先生は驚いた様子だったが、わたしの話を聞き終えると、
「分かった、栗ちゃん。
キミのしたいようにおし。」と言った。
そのあとで、
「音楽を全部辞めちゃうのかい?」
「いえ、ピアノだけは大好きだから続けようと思ってます」と答えると、
「そうか・・・。でも、はっきり言っておくよ。
・・・キミのピアノは上手くない。
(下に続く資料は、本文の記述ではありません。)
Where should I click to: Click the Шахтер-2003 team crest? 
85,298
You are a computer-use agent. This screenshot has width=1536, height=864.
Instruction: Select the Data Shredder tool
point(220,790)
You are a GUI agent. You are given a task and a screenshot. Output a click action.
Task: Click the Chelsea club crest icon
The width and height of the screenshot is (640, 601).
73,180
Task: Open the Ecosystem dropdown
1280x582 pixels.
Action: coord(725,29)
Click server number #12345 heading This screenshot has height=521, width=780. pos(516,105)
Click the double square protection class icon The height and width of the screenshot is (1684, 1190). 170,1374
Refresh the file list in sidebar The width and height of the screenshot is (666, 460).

」と言った。
先生の口調は少しだけ残念そうだった。

「栗ちゃん、楽しくおやりよ!」
K先生が何千回も繰り返してくださった言葉の真意を、
わたしは30年以上経ってようやく理解することが出来た。
同じことをするにも、
歯を食いしばり苦痛に耐えながらやるのは下策、
一見楽しめなさそうなことでも楽しんでやる方策を見つけてやるのが上策なのだと。
それが分かったとき、うつ病寛解へ向かい始めたのだった。

両親の死でバタバタし、その後父の死の悲しみを引きずっていたわたしだったが、
昨年の夏ごろから「K先生に会いに行きたい」と思うようになった。
手紙の下書きをしては破棄し、先生の勤め先のHPのOB会のページで
先生のお元気そうな笑顔の写真を見ては安堵したりしていたのだが・・・。
結局手紙も出さずじまいのまま、K先生は亡くなってしまったのだった。

・・・K先生、紆余曲折いろいろありましたが、
お蔭さまで今は元気で幸せに暮らしております。
「楽しくおやりよ!」と言う言葉は我が家の家訓として、
二人の子供たちに繰り返し繰り返し教えております。
先生の教えはどんなに辛いときでも、
わたしの心の中で灯りをともし続けてくれました。
先生と出会うことが出来た幸運を、
わたしは一生感謝し続けると思いますし、
先生のように人の心に灯りをともすことが出来るように、
これからの人生を生きて行きたいと思っております。
どうか見守ってやってくださいね。